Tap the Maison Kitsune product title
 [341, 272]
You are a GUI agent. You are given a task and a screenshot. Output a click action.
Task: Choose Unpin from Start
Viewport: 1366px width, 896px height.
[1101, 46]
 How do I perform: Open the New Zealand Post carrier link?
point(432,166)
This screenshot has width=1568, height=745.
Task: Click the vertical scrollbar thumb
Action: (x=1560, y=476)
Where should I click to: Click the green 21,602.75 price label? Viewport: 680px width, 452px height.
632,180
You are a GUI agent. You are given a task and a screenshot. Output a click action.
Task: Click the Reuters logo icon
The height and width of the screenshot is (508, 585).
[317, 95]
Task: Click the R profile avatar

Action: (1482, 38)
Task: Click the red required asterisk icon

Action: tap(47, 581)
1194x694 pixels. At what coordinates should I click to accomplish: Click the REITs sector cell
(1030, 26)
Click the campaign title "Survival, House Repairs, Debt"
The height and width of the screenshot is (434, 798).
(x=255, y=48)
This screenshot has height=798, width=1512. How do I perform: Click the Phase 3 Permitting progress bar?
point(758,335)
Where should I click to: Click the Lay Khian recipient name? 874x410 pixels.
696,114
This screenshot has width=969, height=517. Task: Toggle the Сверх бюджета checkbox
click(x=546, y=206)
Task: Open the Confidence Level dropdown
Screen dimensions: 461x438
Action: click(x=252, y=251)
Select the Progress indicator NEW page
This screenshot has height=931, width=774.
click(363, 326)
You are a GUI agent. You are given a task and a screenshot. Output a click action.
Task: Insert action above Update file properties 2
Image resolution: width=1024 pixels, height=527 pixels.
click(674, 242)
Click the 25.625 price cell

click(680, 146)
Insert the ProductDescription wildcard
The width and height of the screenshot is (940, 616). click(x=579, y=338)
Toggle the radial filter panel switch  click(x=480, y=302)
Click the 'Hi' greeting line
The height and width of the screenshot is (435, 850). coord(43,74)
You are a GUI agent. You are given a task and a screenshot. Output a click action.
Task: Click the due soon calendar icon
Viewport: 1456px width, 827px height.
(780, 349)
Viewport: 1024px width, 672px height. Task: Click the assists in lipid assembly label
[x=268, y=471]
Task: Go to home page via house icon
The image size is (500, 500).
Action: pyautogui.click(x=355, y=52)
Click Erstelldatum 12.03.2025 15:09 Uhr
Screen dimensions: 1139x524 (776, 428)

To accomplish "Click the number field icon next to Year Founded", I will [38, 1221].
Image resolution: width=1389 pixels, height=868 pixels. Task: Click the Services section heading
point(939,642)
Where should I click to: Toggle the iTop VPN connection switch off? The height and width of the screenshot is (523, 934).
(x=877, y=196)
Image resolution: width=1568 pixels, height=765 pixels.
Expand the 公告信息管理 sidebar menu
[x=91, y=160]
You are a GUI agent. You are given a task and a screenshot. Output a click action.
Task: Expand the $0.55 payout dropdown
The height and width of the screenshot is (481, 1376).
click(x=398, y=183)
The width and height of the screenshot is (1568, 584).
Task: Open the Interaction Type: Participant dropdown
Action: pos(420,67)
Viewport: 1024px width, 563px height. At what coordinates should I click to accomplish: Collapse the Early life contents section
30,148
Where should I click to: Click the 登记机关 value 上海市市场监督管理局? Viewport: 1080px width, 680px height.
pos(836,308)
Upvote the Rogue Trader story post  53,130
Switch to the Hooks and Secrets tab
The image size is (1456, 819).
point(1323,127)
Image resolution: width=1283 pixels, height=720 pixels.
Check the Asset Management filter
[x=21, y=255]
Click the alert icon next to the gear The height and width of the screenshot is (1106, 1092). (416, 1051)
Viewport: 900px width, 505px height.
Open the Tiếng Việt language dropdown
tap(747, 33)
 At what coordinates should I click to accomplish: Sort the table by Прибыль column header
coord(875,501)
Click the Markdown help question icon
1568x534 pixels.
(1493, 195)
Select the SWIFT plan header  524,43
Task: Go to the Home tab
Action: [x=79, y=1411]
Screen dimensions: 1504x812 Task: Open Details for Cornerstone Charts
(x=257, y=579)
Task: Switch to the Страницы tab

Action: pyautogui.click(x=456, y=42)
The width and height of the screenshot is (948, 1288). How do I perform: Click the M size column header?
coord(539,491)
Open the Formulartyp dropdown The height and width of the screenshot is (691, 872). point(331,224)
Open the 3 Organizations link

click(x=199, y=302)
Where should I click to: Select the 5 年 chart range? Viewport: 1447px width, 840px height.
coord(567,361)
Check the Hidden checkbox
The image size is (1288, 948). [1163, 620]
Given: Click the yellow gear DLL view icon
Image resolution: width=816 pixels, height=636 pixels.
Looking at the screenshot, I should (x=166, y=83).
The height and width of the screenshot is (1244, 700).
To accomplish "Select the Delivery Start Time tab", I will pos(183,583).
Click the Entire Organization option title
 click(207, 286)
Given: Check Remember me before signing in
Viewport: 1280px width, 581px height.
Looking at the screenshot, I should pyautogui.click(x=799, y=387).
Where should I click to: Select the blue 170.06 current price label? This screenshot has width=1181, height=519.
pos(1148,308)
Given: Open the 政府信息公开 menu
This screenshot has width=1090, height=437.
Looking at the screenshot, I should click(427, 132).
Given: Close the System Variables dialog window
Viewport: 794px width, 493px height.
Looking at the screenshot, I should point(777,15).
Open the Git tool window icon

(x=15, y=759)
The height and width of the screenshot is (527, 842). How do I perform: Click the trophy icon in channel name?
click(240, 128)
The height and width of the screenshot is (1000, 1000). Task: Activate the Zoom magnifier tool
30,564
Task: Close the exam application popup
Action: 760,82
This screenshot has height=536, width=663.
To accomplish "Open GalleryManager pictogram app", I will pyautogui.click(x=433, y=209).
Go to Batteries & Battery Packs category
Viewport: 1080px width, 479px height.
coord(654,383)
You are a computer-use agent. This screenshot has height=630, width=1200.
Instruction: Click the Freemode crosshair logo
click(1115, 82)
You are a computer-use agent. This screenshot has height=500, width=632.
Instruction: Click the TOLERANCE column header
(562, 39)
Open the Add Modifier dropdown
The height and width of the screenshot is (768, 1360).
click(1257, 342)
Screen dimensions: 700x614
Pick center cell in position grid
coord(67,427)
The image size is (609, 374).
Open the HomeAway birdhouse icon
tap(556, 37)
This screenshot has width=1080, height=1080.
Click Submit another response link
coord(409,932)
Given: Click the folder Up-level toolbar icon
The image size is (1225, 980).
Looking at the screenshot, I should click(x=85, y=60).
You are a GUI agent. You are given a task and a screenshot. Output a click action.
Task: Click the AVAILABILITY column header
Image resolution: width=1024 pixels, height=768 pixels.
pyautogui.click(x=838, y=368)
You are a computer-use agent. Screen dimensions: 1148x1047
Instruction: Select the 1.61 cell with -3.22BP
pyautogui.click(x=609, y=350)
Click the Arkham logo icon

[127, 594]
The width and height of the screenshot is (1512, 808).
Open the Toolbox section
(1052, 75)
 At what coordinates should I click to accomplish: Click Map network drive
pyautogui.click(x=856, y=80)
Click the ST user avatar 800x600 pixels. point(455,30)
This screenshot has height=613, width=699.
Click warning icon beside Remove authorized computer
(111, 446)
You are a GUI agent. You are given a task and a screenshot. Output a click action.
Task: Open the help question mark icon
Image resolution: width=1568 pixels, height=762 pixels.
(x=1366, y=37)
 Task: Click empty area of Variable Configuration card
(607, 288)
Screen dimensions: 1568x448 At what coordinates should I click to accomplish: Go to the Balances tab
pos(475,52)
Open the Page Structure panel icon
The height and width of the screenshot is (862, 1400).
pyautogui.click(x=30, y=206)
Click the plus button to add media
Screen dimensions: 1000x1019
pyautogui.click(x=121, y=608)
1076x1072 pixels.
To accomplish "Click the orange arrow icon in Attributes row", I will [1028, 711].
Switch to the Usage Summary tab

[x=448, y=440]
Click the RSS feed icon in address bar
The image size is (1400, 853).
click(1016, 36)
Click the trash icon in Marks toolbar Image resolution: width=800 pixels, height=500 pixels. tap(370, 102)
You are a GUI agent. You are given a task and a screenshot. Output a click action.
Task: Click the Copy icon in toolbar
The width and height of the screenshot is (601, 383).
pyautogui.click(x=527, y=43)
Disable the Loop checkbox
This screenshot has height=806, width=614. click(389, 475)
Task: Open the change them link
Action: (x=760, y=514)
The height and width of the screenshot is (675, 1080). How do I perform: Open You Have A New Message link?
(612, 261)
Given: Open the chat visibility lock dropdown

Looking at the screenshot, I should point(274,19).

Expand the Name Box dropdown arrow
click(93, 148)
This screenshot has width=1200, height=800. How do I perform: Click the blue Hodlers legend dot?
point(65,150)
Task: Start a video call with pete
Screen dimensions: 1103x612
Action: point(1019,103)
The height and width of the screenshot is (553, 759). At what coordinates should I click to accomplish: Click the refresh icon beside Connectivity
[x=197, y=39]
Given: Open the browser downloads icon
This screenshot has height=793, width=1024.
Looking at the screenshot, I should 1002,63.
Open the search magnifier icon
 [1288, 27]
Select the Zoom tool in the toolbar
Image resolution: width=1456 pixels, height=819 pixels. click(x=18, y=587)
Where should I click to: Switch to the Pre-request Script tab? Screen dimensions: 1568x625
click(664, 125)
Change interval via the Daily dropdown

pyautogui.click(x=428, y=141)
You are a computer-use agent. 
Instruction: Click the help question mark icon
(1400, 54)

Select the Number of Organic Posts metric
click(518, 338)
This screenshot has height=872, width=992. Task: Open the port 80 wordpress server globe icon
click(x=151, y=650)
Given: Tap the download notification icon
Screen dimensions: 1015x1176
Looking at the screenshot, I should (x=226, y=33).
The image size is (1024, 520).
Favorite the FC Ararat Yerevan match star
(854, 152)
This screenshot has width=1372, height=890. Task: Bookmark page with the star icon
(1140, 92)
○ ○ ○ ○ ○ ○ ○
▶ [ACTIVITY]:
Your response should consist solely of the lines from the one containing "This screenshot has width=1372, height=890." to the end of the entries, both ends included, exactly as they appear.

▶ [REPLY]:
This screenshot has width=1372, height=890. Task: Bookmark page with the star icon
(1140, 92)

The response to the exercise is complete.